El largo párrafo anterior es una mínima muestra de lo que puede anidar en la soledad de un individuo hastiado de la colectividad, en su navegar romántico hacia la desaparición o hacia la utopía social que jamás va a encontrar. El hartazgo, Maxim. Quizás del hecho de que alguna vez tal vehemencia se impuso sobre mi ánimo provenga mi pasión por el aforismo: el género literario más cercano al silencio, al paraíso sepulcral. Me río de todo aquel que mida la vehemencia lírica de un hombre a través de sus anaqueles históricos o categorías estéticas. O que extienda su sabiduría, como Swedenborg en su larga y productiva vida creadora. Reyes, Humboldt, Swedenborg; ¿de dónde proviene tanta calamidad sabihonda y tan desmedido amor por el conocimiento? Yo a mis aforismos, como el panadero a su pan. Hace 25 años escribí un libro de ellos: Dios siempre se equivoca (esa es su única virtud). Y ahora rescato unos cuantos epitafios de ese libro brevísimo. Elegí cinco, y a ver qué.

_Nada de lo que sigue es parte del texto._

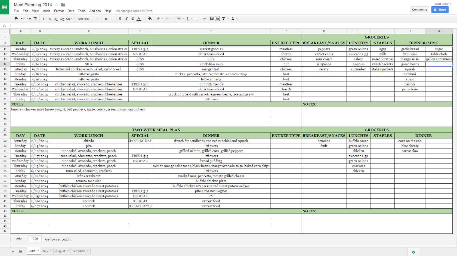Click the undo arrow icon

23,19
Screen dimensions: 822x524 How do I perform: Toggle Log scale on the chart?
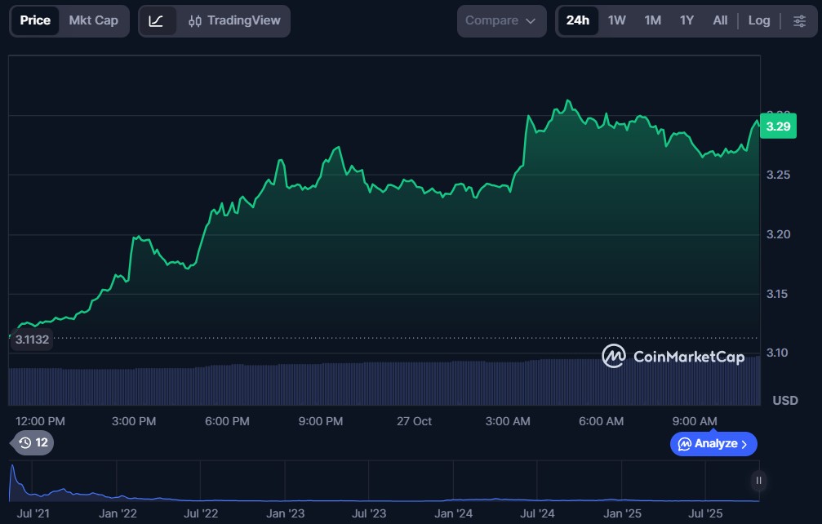(x=758, y=21)
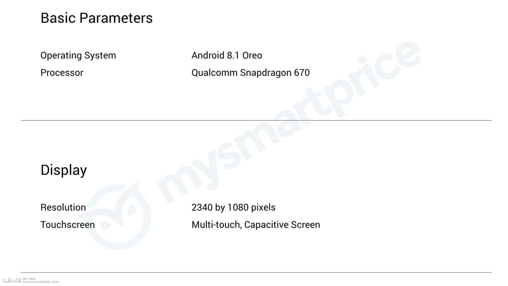Select the Resolution label

(x=63, y=208)
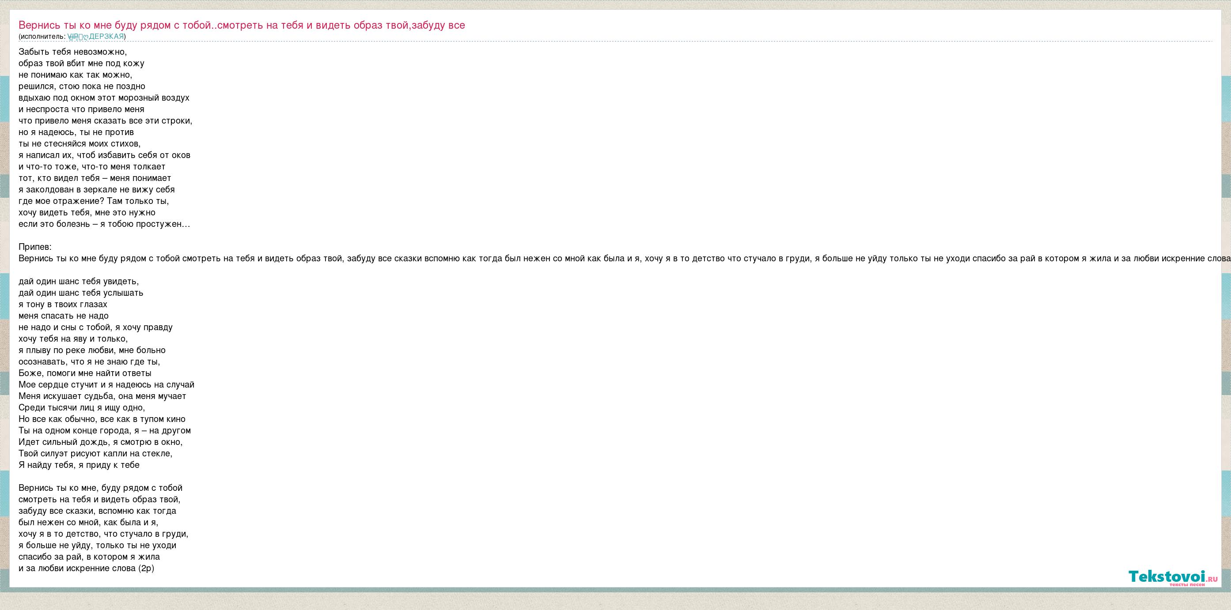Click 'если это болезнь – я тобою простужен…'
The height and width of the screenshot is (610, 1231).
(104, 224)
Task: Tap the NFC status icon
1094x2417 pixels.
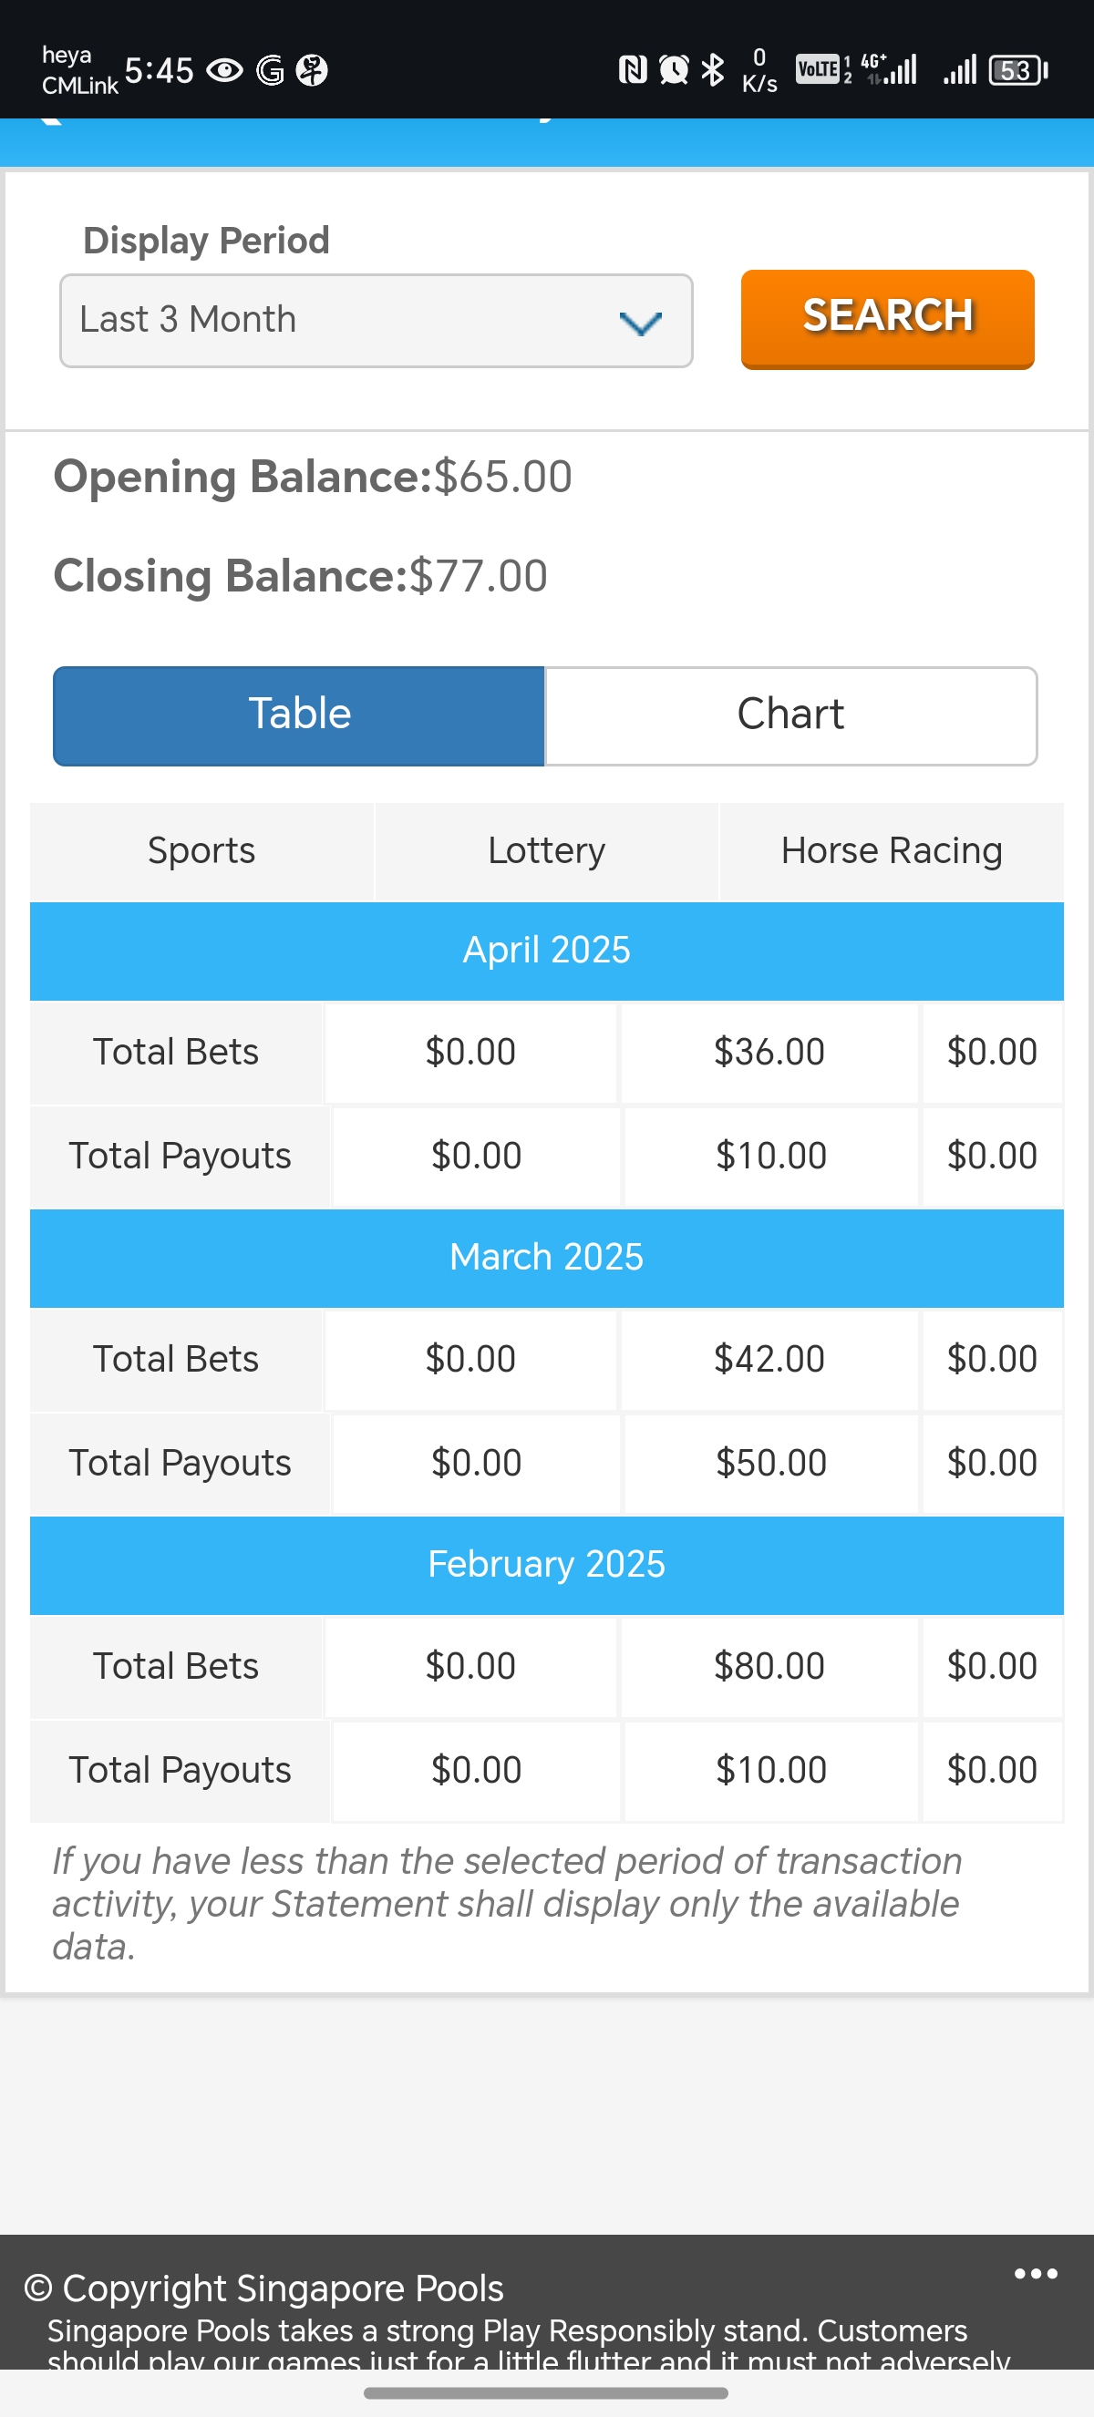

1. —Una de las pruebas más contundentes de que Dios existe es la humanidad. Tanta imbecilidad sólo puede ser dispuesta por una mano divina.

2. —La experiencia me dice que cuando uno sale en busca de absolutos no encuentra más que un relativo montón de piedras.

3. —Los especialistas pagan el costo de su saber con dosis altísimas de ignorancia en otras áreas del conocimiento. Me cuesta trabajo imaginar cómo le va en la cama a la pareja de un especialista en literatura alemana.

4. —Los políticos y gobernantes no resuelven los problemas de los ciudadanos, y además les prohiben el consumo de drogas, ¿puede imaginarse una crueldad mayor?

5. —Mis mejores bromas son aquellas que no provocan ninguna risa ni son celebradas; en ese momento estoy más allá del humor compartido, trasciendo una ética.